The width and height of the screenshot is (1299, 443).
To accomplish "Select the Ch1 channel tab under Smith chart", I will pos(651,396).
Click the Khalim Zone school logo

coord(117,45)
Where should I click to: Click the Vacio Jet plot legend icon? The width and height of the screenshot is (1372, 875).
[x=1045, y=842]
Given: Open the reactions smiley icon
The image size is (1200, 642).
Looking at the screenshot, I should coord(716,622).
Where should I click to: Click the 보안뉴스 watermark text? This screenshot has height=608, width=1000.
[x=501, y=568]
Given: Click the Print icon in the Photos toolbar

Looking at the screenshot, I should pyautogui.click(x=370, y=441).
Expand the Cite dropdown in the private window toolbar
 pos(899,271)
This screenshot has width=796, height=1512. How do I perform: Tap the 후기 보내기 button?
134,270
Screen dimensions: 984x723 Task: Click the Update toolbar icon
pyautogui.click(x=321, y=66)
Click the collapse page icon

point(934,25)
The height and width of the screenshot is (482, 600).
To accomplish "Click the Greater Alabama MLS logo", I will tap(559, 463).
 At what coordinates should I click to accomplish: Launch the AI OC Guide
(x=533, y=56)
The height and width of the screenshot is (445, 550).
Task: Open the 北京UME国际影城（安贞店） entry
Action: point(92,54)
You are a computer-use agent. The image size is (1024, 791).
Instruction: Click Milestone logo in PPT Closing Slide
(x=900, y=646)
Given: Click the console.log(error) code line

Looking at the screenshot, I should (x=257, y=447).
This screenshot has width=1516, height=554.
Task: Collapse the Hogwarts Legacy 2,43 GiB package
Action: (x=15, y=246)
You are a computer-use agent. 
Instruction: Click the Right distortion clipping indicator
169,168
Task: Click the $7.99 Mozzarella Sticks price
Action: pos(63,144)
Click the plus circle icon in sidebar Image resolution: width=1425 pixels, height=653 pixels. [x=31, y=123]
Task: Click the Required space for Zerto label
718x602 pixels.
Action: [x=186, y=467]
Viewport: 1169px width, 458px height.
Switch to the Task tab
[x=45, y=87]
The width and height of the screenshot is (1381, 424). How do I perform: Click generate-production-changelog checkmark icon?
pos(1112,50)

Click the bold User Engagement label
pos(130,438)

* * *

=== Work instructions ===
In the listing above, find the line containing "This screenshot has width=796, height=1512." and the line containing "Task: Click the Required". Output them and every line between, exactly, and nothing else.

=== Solution to this task ===
This screenshot has width=796, height=1512. How do I perform: Tap the 후기 보내기 button?
134,270
Screen dimensions: 984x723 Task: Click the Update toolbar icon
pyautogui.click(x=321, y=66)
Click the collapse page icon

point(934,25)
The height and width of the screenshot is (482, 600).
To accomplish "Click the Greater Alabama MLS logo", I will tap(559, 463).
 At what coordinates should I click to accomplish: Launch the AI OC Guide
(x=533, y=56)
The height and width of the screenshot is (445, 550).
Task: Open the 北京UME国际影城（安贞店） entry
Action: point(92,54)
You are a computer-use agent. The image size is (1024, 791).
Instruction: Click Milestone logo in PPT Closing Slide
(x=900, y=646)
Given: Click the console.log(error) code line

Looking at the screenshot, I should (x=257, y=447).
This screenshot has width=1516, height=554.
Task: Collapse the Hogwarts Legacy 2,43 GiB package
Action: (x=15, y=246)
You are a computer-use agent. 
Instruction: Click the Right distortion clipping indicator
169,168
Task: Click the $7.99 Mozzarella Sticks price
Action: pos(63,144)
Click the plus circle icon in sidebar Image resolution: width=1425 pixels, height=653 pixels. [x=31, y=123]
Task: Click the Required space for Zerto label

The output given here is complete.